Eighty percent of first-time Chinese travelers were traveling in groups, and they earned a reputation as passionate, if occasionally overwhelming, guests. At a Malaysian casino hotel in 2005, some three hundred Chinese visitors were issued meal coupons bearing cartoon pig faces. The hotel said that the illustrations were simply to differentiate Chinese guests from Muslims, who don't eat pork, but the Chinese tourists took offense and staged a sit-in, singing the national anthem. In some cases, first-time travelers left mixed impressions on their hosts, and after a few incidents the Beijing government published a handbook,
The Chinese Citizens' Guide to Civilized Behavior Abroad
, which had a list of rules, including:

3. Protect the natural environment. Do not trample on green areas; do not pick the flowers and fruit; do not chase, grab, feed or throw things at animals.

6. Respect people's rights. Do not force foreigners to take pictures with you; do not sneeze in the direction of others.
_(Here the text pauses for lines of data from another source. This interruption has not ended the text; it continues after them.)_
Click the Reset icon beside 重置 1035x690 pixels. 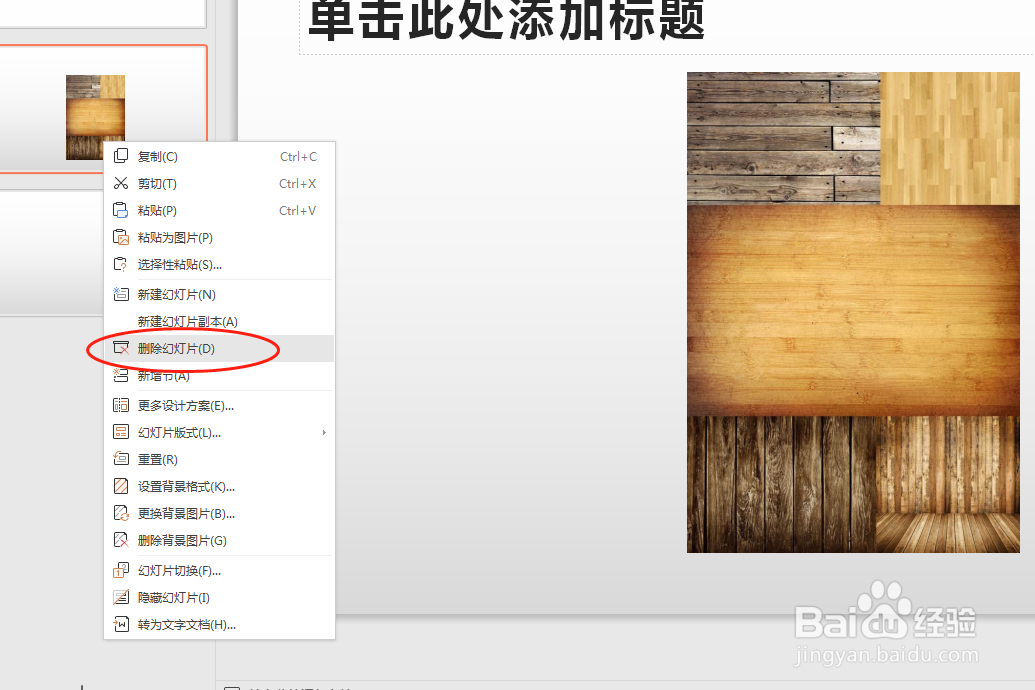point(122,459)
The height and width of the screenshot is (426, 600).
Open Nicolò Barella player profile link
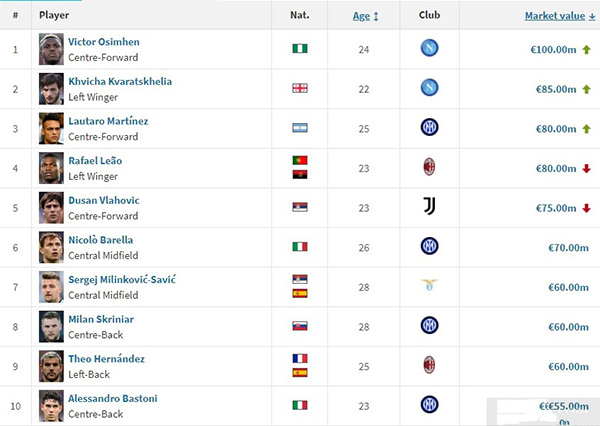tap(101, 240)
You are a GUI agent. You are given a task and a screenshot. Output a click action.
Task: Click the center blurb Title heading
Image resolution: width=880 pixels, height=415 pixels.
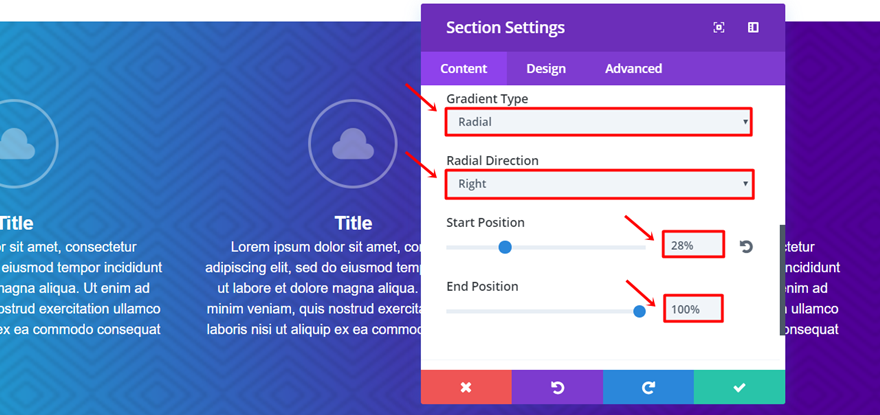[x=353, y=223]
Nobody in our group was inclined to throw things at animals. The more I read, the more I wondered if the authors of
The Chinese Citizens' Guide to Civilized Behavior Abroad
hadn't been outclassed by the citizens. Most countries begin to send large numbers of tourists overseas only after the average citizen has a disposable income of five thousand dollars. But when China's urban residents were still at half that level, travel agents made such travel affordable by booking tickets in bulk and bargaining mercilessly for hotels in distant suburbs. “Every route is largely determined by the plane tickets,” Li explained to me. Wherever the cheapest flights were on a given day, Chinese tours saw opportunity. That was why our route resembled the Big Dipper: it started in Germany and looped through Luxembourg and into Paris, before a long southerly swoop through France, over the Alps, and down into Italy as far as Rome. It might have ended there, but instead it did an about-face and doubled back to Milan.
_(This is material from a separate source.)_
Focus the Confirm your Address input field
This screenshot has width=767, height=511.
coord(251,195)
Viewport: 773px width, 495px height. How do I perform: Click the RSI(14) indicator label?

Europe, initially, was an afterthought. In 2000, more Chinese tourists visited tiny Macau than visited all the countries of Europe combined. But the opportunities did not go unnoticed. Accor, the French hotel group, began adding Chinese television channels and Mandarin-speaking staff. Other hotels moved beds away from windows, as dictated by feng shui. The more the Chinese went to Europe, the cheaper tours became. By 2009 a British travel industry report had concluded that “Europe” was such a successful “single, unified” brand in China that individual countries would be wise to put aside pride and delay promoting “sub-brands” such as France or Italy. Europe was less a region on the map than a state of mind, and bundling as many countries as possible into a single week appealed to workers with precious few opportunities to travel. “In China, if you can get ten things for a hundred dollars, that's still better than getting one thing for a hundred dollars,” Guide Li said.

*   *   *

I strolled back to the bus from Marx's house with a young couple from Shanghai: Guo Yanjin, a relaxed twenty-nine-year-old who called herself Karen and worked in the finance department of an auto parts company, and her husband, Gu Xiaojie, an administrative clerk in the department of environmental sanitation, who went by the English name Handy. He had an easy charm and the build of an American football player—six feet tall and barrel-chested. His sweater was maroon and bore an appliqué of a golf bag, but when I asked if he was a golfer, he laughed. “Golf is a rich man's game,” he said.

Handy and Karen had saved up for months for this trip and had also received a boost from their parents. Guide Li had urged us not to ruin our vacations by worrying too much about money—he suggested that we pretend the price tags were in yuan instead of euros—but Handy and Karen kept an eye on every cent. Within a few days, they could tell me exactly how much we'd spent on each bottle of water in five countries.